Questions
a – Can you restate the fuel delivery systems text, starting with "Symptom-based fuel pump" and going on through "condemning the fuel pump.", switching "stale gasoline" to "old gasoline" each time it appears?
b – Does the fuel delivery systems text agree with each statement below? Answer yes or no for each, and quote the words from the text that decide it.
(i) Pulse-modulated fuel delivery systems are diagnosed with a scan tool.
(ii) On direct injection systems, fuel lines should be reinstalled after a repair.
(iii) On in-line engines, the stored code is a P0174.
c – Answer these questions from the fuel delivery systems text:
(i) What does stale gasoline fail to do properly?
(ii) What should be added before testing so the fuel pump is completely submerged?
(iii) What calculated engine load indicates that the MAF is bad?

Document text
==================================================

Pulse-Modulated Fuel Delivery Systems

Pulse-modulated fuel delivery systems, unlike conventional fuel delivery systems, control fuel pressure by changing fuel pump speed using a pressure sensor in the fuel injector rail. In most cases, the fuel control module changes the pulse width of the current being delivered to the fuel pump. These systems are diagnosed with a scan tool.

Direct Injection Fuel Delivery Systems

Direct injection fuel delivery systems are the most fuel efficient. Direct gasoline injection uses a conventional single-line, low-pressure fuel pump and integral pressure regulation system to supply fuel to a high-pressure mechanical fuel pump mounted on the engine, and uses separate sensors to monitor the low and high pressure portions. Since high pressure fuel can seriously injure a technician, direct injection fuel delivery systems repairs have to follow specific procedures such as replacing fuel lines rather than reinstalling, and using a scan tool to relieve the pressure before disassembly. Last, engine oil must meet OEM specifications to prevent premature wear on the engine camshaft and high-pressure fuel pump follower. Since the various direct gasoline injection-operating modes are too voluminous to address in this brief space, suffice to say that direct fuel injection requires scan tool-based ­diagnostics and a specific understanding of the system’s various operating modes and failure points.

Check the Basics First

Symptom-based fuel pump ­diagnostics aren’t always accurate because a hard-starting complaint can be caused by something as simple as stale gasoline. Since stale gasoline doesn’t vaporize properly, it causes hard starting and poor cold-engine performance. Using E-85 in a non-flex fuel engine can also cause problems.
Rusty gasoline can completely clog a filter, even if it looks new. Also, a defective sensor can cause driveability issues that mimic a defective fuel pump. This is still another reason to use your scan tool to evaluate sensor data streams and search for pending trouble codes before condemning the fuel pump.
The fuel level sensor can get stuck, so always add a few gallons of gasoline before testing to ensure the fuel pump is completely submerged. In addition, visually inspect the fuel tank for dents or other damage that might interfere with pump operation.

Cranking, No-Start Testing

The first step should be to hook up a scan tool to help identify what kind of fuel delivery system you’re dealing with by looking at the data returns. The second step would be to poll the various modules for error codes, and access bi-directional fuel pump controls because some PCMs may not activate the fuel pump if a module is malfunctioning. Finding a code for the problem saves many steps in diagnosing. In addition, many scan tools include bi-directional controls that allow the technician to test the fuel pump relay and pump circuit by electronically activating the fuel pump. Here again, a simple activation test saves many pinpoint electrical tests. If the fuel pump activates, complete the testing by adding a gallon of fuel to verify fuel level sensor operation and attach a mechanical gauge to measure fuel pressure on conventional systems. If the fuel pump doesn’t activate by scan tool command on a conventional system, remember that some fuel pumps turn off after a collision or air bag deployment are set off from off road driving. Some PCMs might also use data from the airflow or CKP sensors to deactivate the fuel pump if the engine has stalled, so a bad sensor or connection could prevent the fuel pump from activating. As a last step, check for available voltage and for a clean ground at the fuel pump tank connection. Fuel-related loss of power complaints can be addressed by recording short- and long-term fuel trim numbers with a scan tool while road-testing the vehicle. If the short-term fuel trims begin to exceed about 20% at wide-open throttle (WOT) and stores a P0171 on in-line engines and a P0174 on V-type engines, the engine has a fuel delivery problem. But remember that a faulty MAF sensor can cause high positive fuel trims. This can be checked against the calculated engine load. If it’s less than 80% the MAF is bad, if it’s higher, suspect a fuel delivery problem in the fuel pump, filter or fuel lines.

==================================================

Material supplied
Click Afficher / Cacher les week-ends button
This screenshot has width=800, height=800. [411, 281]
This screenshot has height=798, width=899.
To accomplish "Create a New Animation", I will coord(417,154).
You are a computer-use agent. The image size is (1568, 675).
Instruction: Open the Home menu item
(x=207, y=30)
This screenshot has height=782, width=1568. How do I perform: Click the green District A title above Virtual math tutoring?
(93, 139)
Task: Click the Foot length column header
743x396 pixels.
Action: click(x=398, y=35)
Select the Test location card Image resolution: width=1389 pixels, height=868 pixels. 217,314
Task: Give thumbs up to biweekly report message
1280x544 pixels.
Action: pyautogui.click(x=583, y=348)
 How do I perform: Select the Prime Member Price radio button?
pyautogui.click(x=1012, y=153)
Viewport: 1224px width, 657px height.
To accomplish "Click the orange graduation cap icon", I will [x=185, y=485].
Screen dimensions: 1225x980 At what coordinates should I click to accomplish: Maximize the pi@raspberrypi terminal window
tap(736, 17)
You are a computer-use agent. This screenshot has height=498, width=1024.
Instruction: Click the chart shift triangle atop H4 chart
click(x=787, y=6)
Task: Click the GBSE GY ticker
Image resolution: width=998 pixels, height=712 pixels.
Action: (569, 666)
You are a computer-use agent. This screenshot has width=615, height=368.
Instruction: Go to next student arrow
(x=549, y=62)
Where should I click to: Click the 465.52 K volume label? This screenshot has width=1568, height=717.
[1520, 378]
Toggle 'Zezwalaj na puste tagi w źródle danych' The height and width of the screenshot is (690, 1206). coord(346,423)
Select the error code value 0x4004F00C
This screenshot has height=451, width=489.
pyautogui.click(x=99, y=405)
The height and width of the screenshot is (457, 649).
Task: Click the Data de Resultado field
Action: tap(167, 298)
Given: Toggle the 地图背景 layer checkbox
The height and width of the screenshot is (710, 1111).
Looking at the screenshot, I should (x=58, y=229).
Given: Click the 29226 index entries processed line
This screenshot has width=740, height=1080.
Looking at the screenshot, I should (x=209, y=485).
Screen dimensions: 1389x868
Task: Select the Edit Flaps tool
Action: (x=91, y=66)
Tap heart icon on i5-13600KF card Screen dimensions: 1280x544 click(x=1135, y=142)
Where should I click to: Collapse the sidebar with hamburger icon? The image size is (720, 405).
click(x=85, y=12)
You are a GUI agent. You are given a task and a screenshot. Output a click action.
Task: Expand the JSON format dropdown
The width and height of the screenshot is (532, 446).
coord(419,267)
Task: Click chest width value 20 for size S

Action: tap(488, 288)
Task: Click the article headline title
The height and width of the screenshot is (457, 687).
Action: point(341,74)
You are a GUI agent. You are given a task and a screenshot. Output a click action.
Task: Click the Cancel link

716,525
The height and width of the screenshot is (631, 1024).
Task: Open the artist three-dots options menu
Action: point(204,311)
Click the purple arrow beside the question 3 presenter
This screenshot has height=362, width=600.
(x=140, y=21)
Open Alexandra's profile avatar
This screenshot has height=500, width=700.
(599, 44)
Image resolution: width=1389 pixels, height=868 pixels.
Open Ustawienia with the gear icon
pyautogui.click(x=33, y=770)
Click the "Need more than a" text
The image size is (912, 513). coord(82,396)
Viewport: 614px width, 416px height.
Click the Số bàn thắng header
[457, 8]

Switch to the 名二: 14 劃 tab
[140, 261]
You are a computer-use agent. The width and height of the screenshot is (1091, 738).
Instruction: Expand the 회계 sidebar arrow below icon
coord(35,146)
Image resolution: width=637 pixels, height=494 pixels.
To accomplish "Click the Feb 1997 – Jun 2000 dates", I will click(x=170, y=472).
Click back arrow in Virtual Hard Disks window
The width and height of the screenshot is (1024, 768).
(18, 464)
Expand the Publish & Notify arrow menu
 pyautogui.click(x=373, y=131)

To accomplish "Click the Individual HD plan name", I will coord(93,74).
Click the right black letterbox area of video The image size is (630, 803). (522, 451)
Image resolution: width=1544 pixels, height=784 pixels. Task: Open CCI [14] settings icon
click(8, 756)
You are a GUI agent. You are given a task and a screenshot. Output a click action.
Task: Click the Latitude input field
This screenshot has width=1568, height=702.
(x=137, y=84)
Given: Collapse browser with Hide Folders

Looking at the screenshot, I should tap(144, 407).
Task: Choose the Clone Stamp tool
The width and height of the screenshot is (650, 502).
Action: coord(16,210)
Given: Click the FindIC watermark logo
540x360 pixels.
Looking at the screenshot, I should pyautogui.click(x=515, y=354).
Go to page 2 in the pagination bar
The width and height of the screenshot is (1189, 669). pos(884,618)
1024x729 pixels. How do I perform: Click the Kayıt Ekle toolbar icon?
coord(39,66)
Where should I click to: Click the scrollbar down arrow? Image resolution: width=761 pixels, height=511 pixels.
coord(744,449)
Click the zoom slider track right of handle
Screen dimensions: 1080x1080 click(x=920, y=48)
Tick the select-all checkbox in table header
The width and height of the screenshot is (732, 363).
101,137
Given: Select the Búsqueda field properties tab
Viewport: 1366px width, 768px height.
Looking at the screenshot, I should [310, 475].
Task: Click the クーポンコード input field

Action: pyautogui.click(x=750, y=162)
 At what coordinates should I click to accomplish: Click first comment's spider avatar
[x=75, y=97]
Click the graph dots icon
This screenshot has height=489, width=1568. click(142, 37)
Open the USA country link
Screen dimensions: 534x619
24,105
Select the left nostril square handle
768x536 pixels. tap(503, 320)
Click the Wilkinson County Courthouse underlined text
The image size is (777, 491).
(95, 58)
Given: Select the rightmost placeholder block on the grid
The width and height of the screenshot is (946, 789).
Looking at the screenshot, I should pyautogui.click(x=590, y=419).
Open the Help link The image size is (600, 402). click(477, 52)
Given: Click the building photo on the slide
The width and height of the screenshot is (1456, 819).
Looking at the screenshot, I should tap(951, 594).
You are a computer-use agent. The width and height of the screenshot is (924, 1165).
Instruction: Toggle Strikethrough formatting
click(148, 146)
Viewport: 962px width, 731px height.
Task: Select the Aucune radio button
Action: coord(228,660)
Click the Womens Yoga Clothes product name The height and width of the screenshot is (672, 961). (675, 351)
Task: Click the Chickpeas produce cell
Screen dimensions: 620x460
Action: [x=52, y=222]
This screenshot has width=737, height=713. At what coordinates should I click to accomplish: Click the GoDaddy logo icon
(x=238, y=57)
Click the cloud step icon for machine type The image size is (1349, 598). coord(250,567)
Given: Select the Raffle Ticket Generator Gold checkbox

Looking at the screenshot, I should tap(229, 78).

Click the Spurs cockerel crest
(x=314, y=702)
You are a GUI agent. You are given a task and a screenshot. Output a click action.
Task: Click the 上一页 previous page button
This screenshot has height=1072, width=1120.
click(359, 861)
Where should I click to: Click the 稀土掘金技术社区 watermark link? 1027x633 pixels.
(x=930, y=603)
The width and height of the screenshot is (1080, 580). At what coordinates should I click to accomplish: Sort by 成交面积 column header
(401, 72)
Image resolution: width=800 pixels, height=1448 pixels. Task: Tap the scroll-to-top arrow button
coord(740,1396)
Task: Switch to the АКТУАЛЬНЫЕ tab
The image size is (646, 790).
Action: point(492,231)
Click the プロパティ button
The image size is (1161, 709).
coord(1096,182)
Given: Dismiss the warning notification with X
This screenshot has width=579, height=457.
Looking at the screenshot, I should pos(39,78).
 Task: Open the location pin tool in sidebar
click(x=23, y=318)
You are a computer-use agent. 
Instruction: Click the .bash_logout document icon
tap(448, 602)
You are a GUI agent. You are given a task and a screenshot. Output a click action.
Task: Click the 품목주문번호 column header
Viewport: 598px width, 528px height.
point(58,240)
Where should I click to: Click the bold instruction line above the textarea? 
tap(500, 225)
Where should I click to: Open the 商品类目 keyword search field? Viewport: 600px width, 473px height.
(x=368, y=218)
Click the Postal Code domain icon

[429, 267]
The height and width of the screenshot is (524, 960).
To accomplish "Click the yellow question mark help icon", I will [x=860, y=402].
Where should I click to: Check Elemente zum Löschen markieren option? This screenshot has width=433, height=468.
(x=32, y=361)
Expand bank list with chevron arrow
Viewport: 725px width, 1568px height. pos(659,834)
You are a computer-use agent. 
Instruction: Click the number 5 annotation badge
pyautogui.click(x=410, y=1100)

==================================================

Problem solutions
a –
Symptom-based fuel pump ­diagnostics aren’t always accurate because a hard-starting complaint can be caused by something as simple as old gasoline. Since old gasoline doesn’t vaporize properly, it causes hard starting and poor cold-engine performance. Using E-85 in a non-flex fuel engine can also cause problems.
Rusty gasoline can completely clog a filter, even if it looks new. Also, a defective sensor can cause driveability issues that mimic a defective fuel pump. This is still another reason to use your scan tool to evaluate sensor data streams and search for pending trouble codes before condemning the fuel pump.

b –
(i) Yes: "These systems are diagnosed with a scan tool."
(ii) No: "replacing fuel lines rather than reinstalling"
(iii) No: "stores a P0171 on in-line engines and a P0174 on V-type engines"

c –
(i) It doesn't vaporize properly.
(ii) A few gallons of gasoline.
(iii) A load of less than 80%.